16

Oct

Classification of dental gypsums: how to choose the right one

Dental gypsum, in other words calcium sulphate, is one of the most commonly used materials in dentistry and orthodontics; its use is not limited to the development of dental arch impressions, it is in fact implemented in many other phases, such as blocking the models in the articulator and creating flasks.

Owing specifically to the multiple applications of this material in the dental sector, several gypsum formulations are available, each with its own characteristics, capable of adapting to every phase in the laboratory.

Gypsum is found in nature and undergoes pulverisation and calcification before being marketed in the form of a powder which, once mixed with water, creates a mixture malleable for a short period of time, capable of solidifying shortly after having assumed the desired shape.

To obtain quality models, the utmost precision is required during the various processing phases; specifically, the liquid-powder ratios recommended by the manufacturers should be observed, as well as the times frames and methods of spatula spreading, which should avoid the inclusion of air pockets which would cause bubbles to form.

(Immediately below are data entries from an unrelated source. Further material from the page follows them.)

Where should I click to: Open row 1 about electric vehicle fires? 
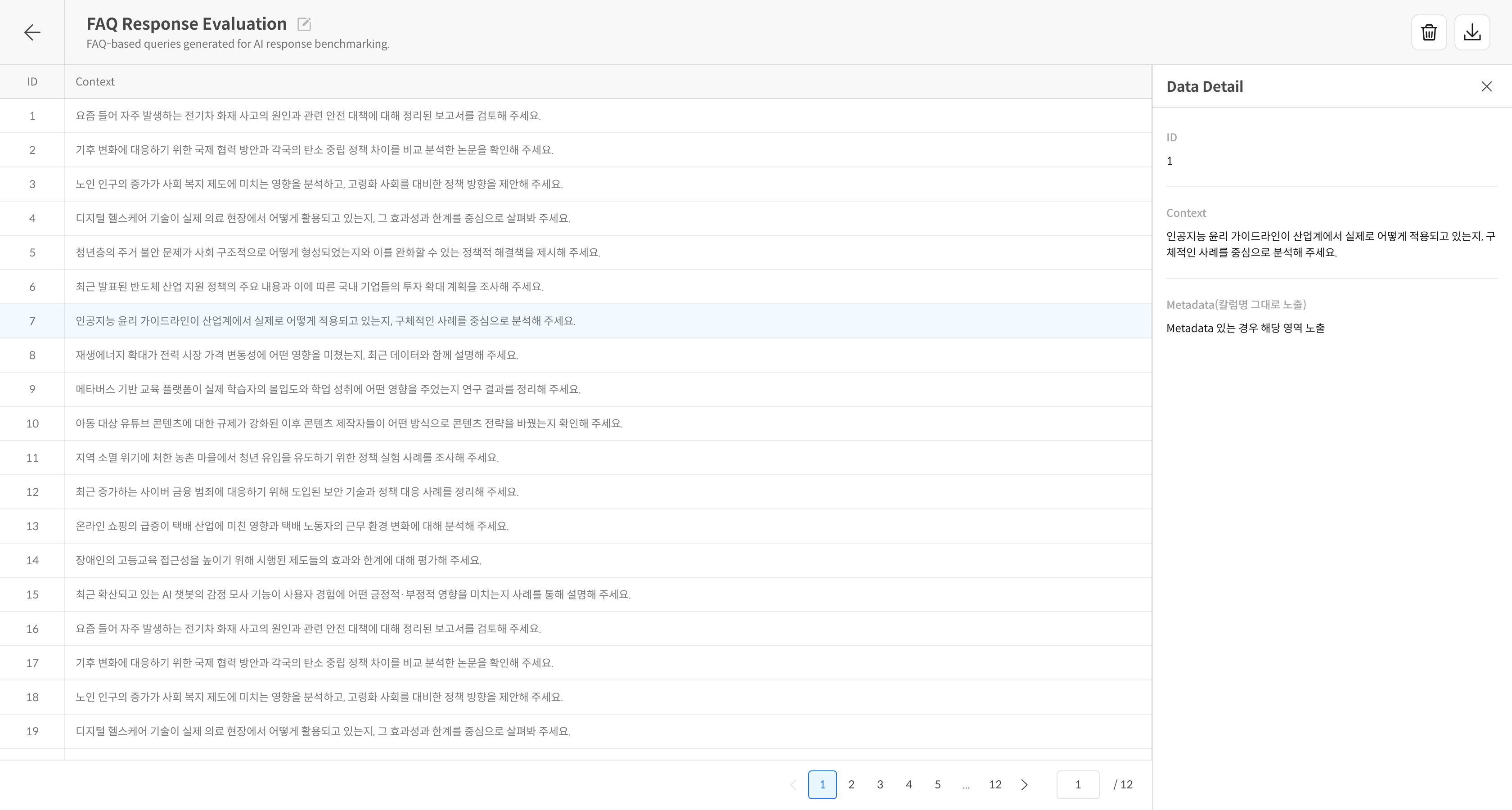tap(308, 116)
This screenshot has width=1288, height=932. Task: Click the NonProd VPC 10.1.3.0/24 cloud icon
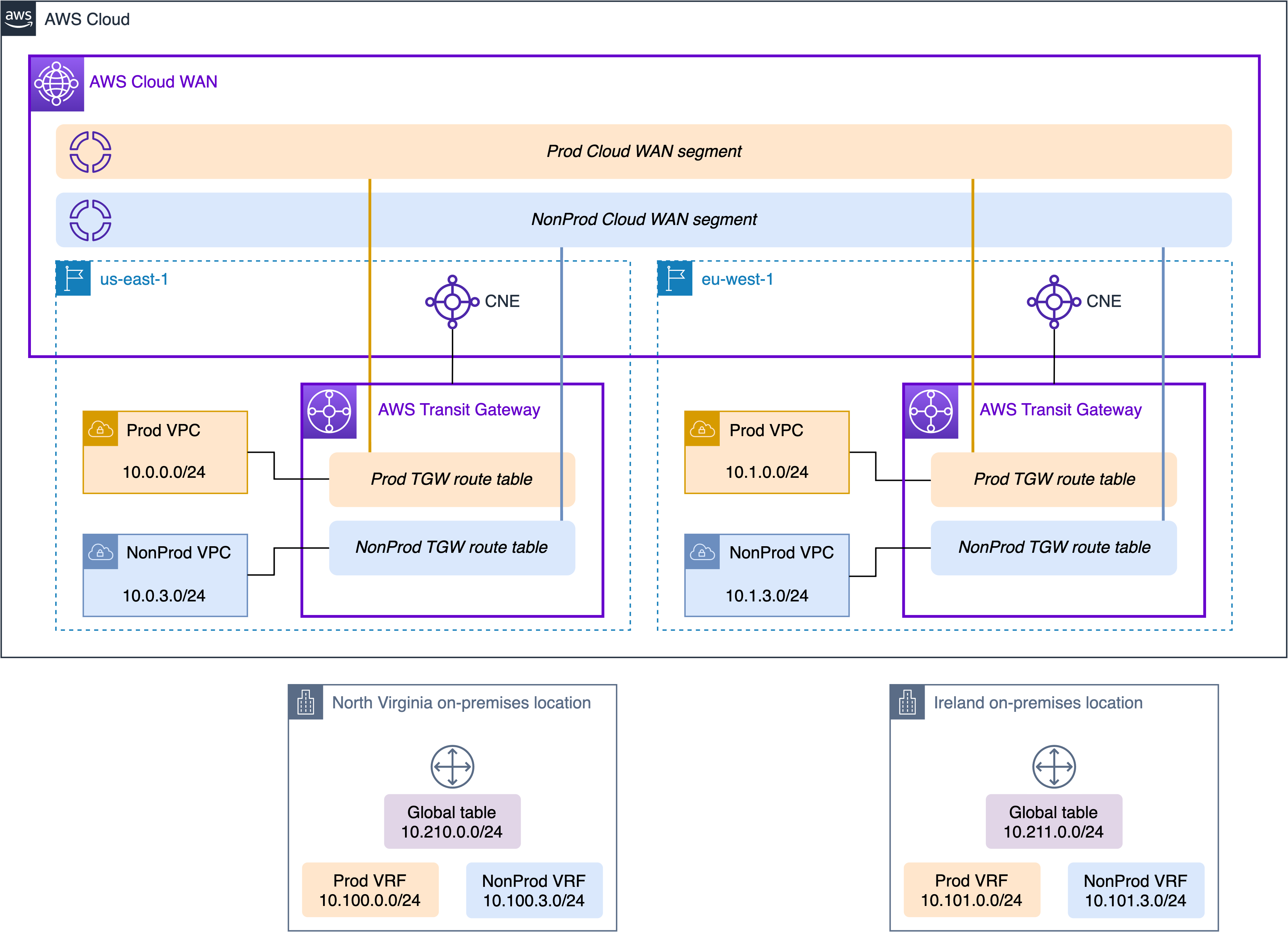pos(702,552)
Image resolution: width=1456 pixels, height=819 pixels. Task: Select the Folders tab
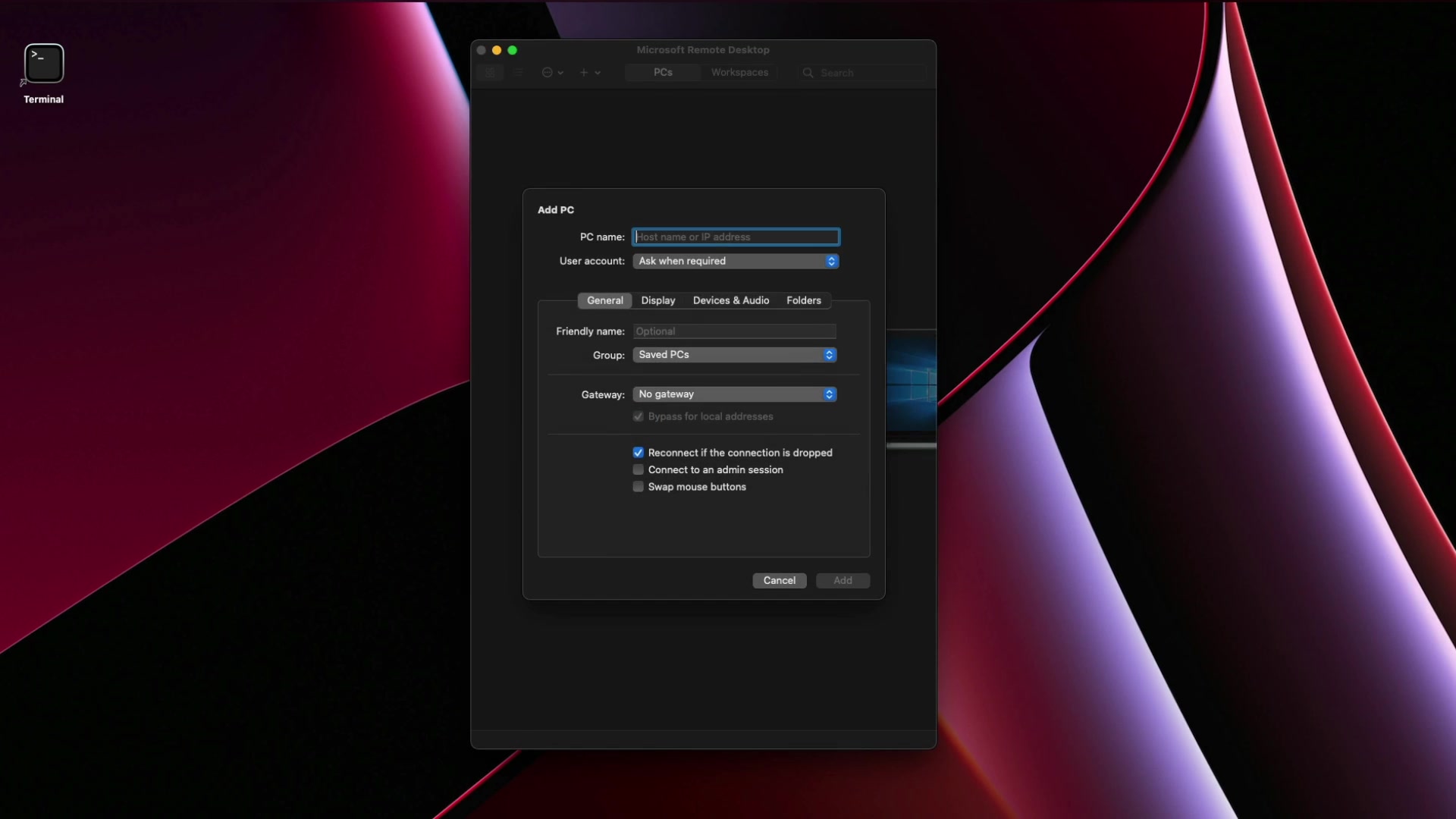(x=803, y=300)
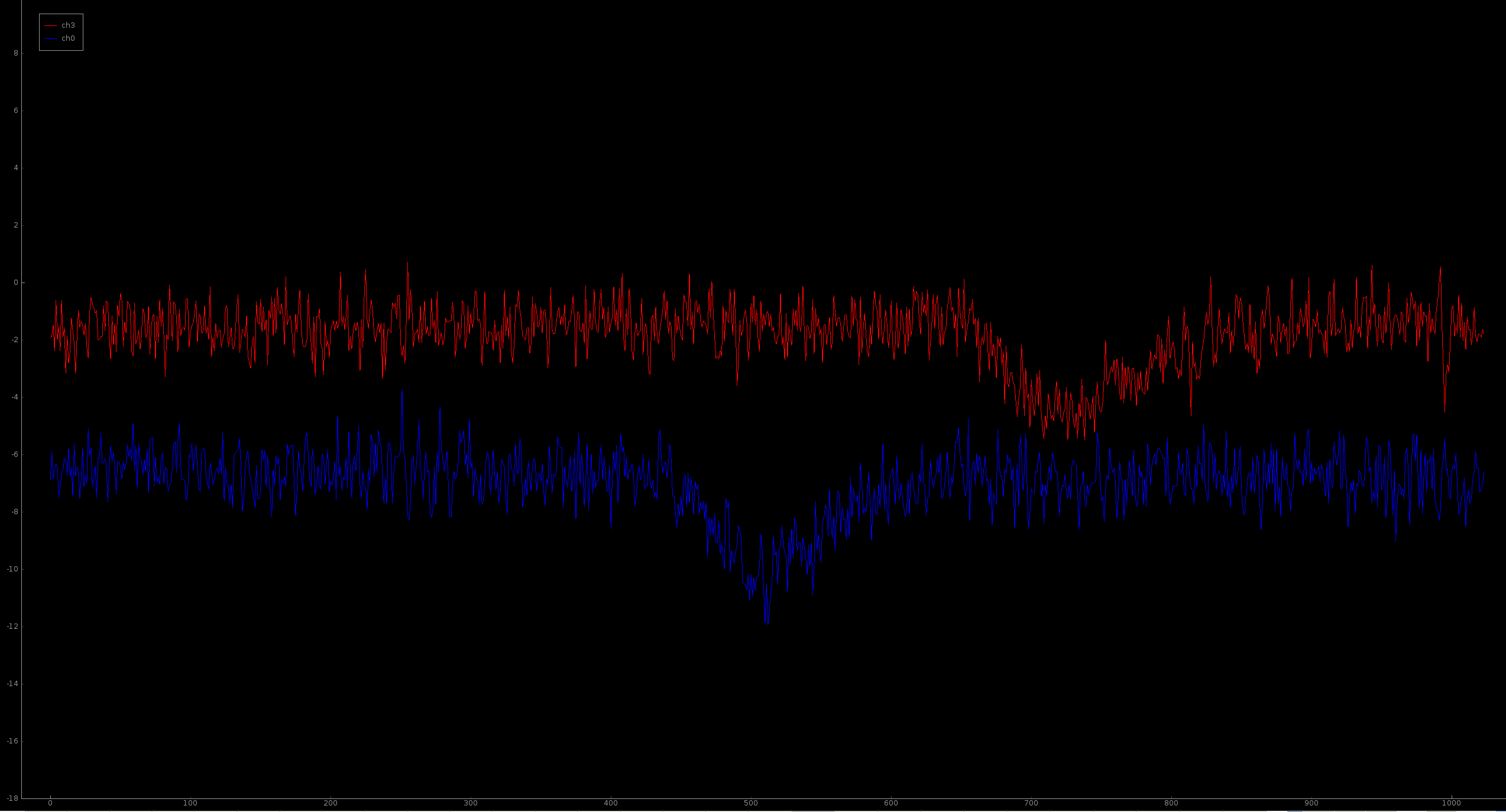This screenshot has width=1506, height=812.
Task: Click the ch0 legend label
Action: pyautogui.click(x=68, y=38)
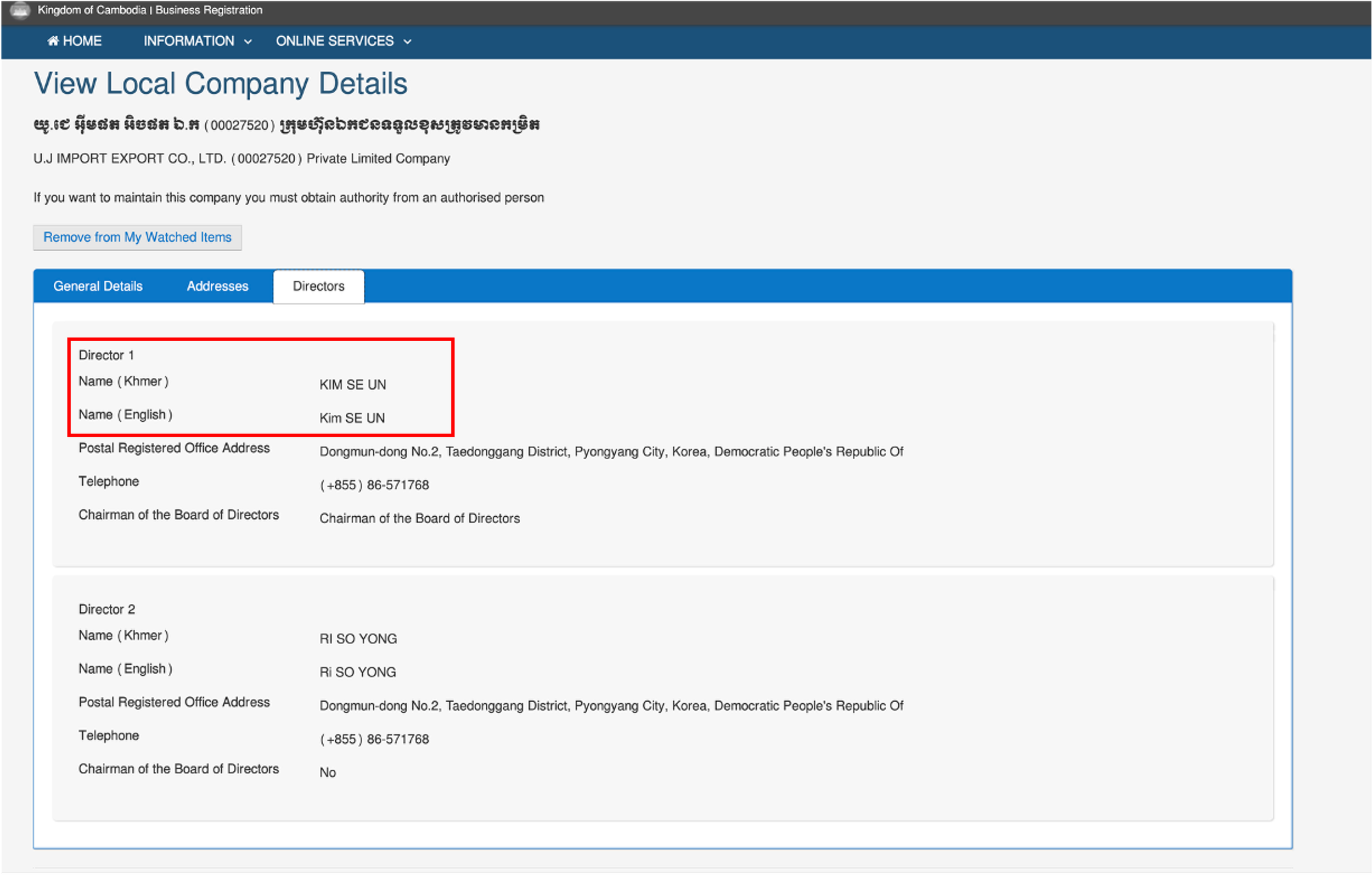Switch to the Addresses tab
Screen dimensions: 1372x875
point(217,286)
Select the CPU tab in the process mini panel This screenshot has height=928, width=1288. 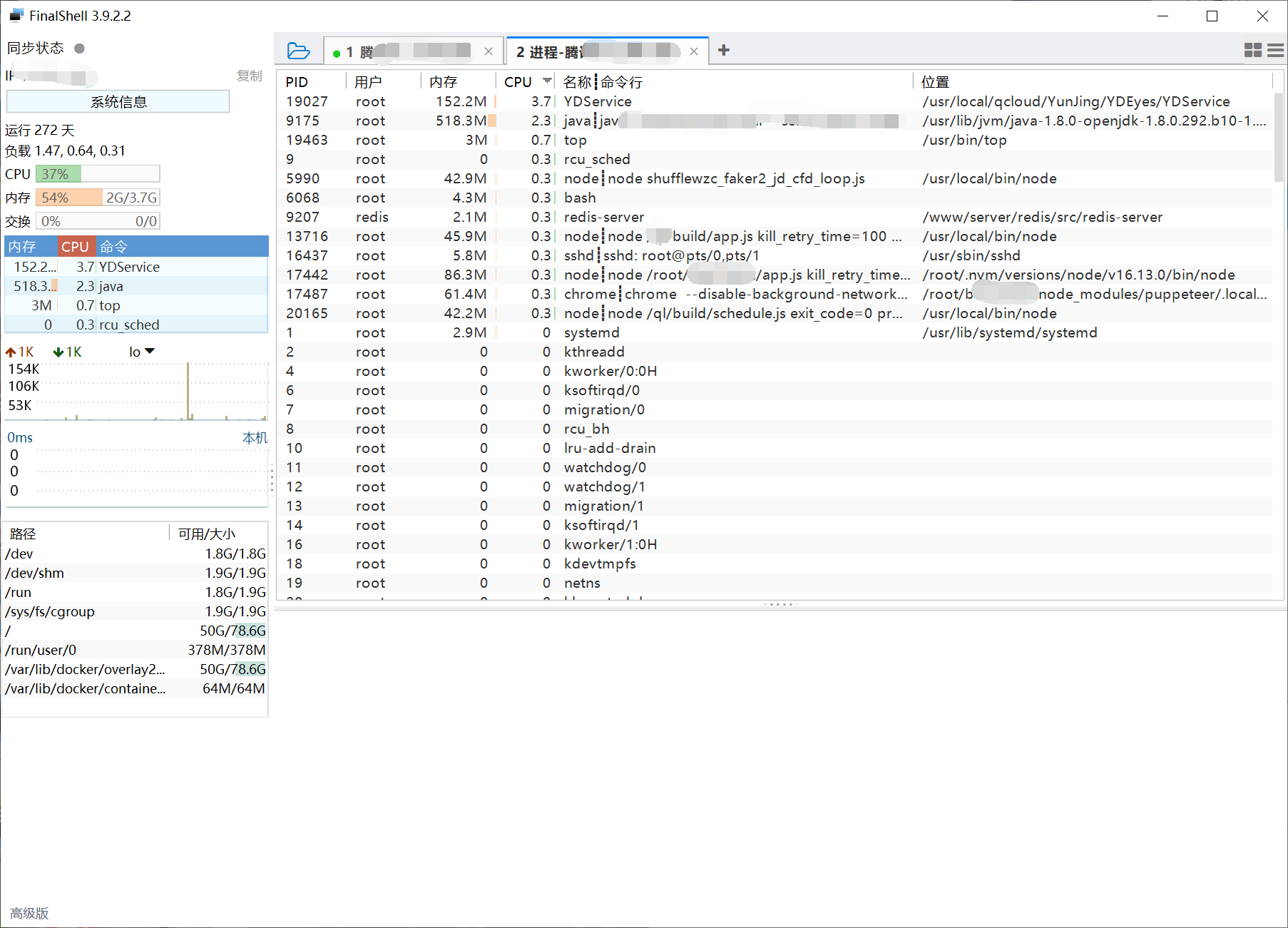76,246
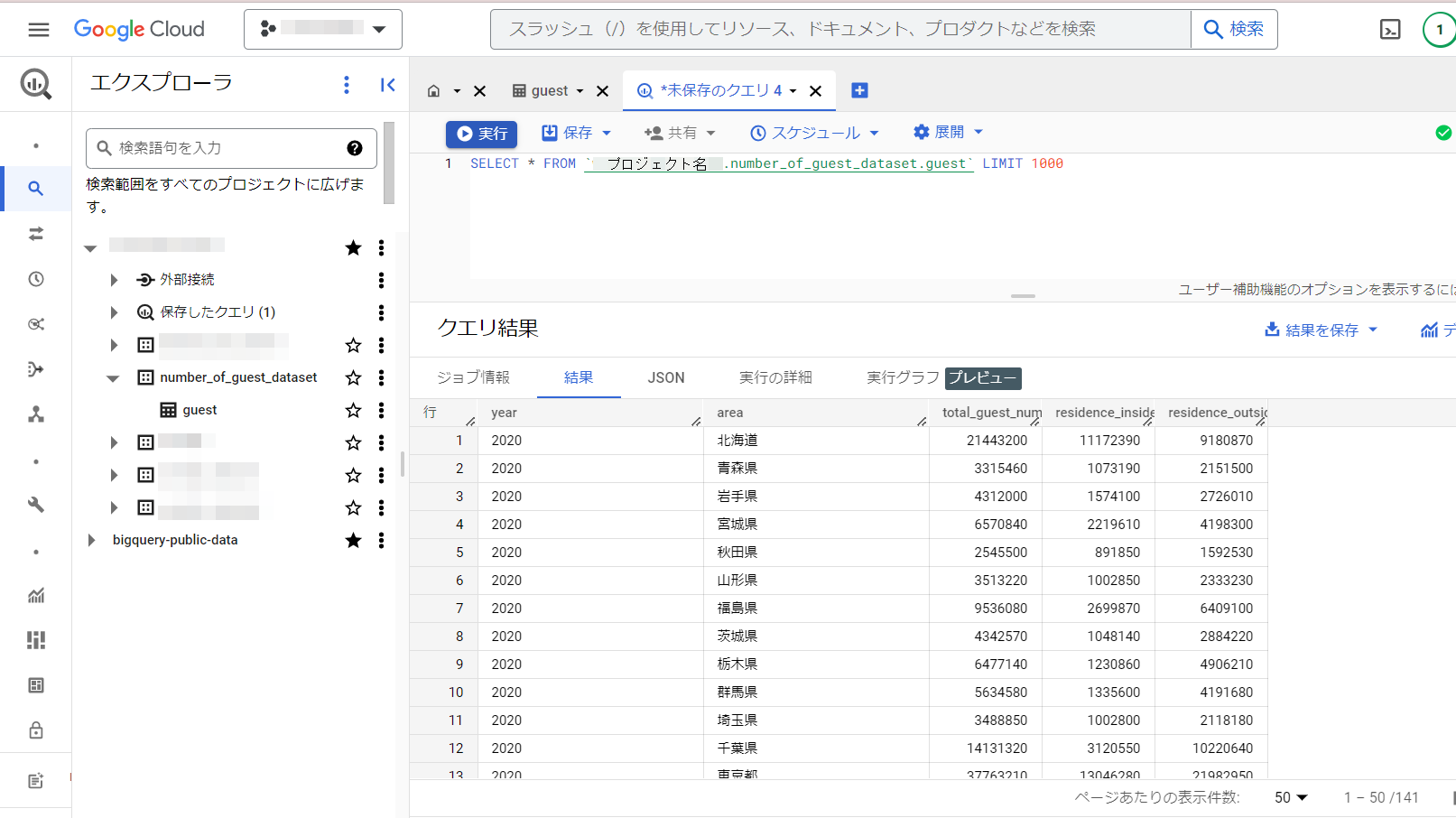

The setting reaction occurs during the mixing process, the duration of which determines the setting time.

Dental gypsum types

Depending on the processes the gypsum undergoes before being marketed, distinctive characteristics are obtained, requiring different quantities of water during the mixing phase, allowing it to be classified into 5 types.

  • Type I/II – Soft gypsum for impressions
  • Type III – Soft gypsum
  • Type IV – Dental stone for models
  • Type V – High strength dental stone for models

As you move down the table, the setting time of the gypsum decreases, as does the quantity of water necessary for the same quantity of powder and the setting expansion percentage. Consequently, the hardness of gypsums and their ability to retain the details reproduced faithfully over time increase.

Differences between different types of gypsums

The choice of the right type of gypsum to use depends on the situation in which it needs to be applied. Type I and II gypsums are very soft and can be considered clinical impression materials rather than laboratory materials.

When developing a model, a unitary model or a divisible model may be desired. In the first case, type III and IV gypsums are more commonly used, especially type 3 which is normally used for duplicates, whereas type IV is used to create waxing, or to mould provisional plaques.

Type IV gypsum, like Zhermack Elite Rock, owes its popularity to its easy use, its relatively quick setting time and to good accuracy in reproducing details; in addition to details and to the presence of a smooth, even surface, it is important to try to find a suitable hardness.

Indeed gypsum undergoes incessant manipulation and stresses which could impair its integrity. It is advisable to keep the models in good condition until the end of the care plan because they constitute a useful tool in the evaluation of the patient’s prior status.

Type V gypsum is used in those circumstances which require specific dimensional stability and resistance. The choice of the type of gypsum is crucial and it constitutes a vital step in allowing the proper development of certain clinical and laboratory phases.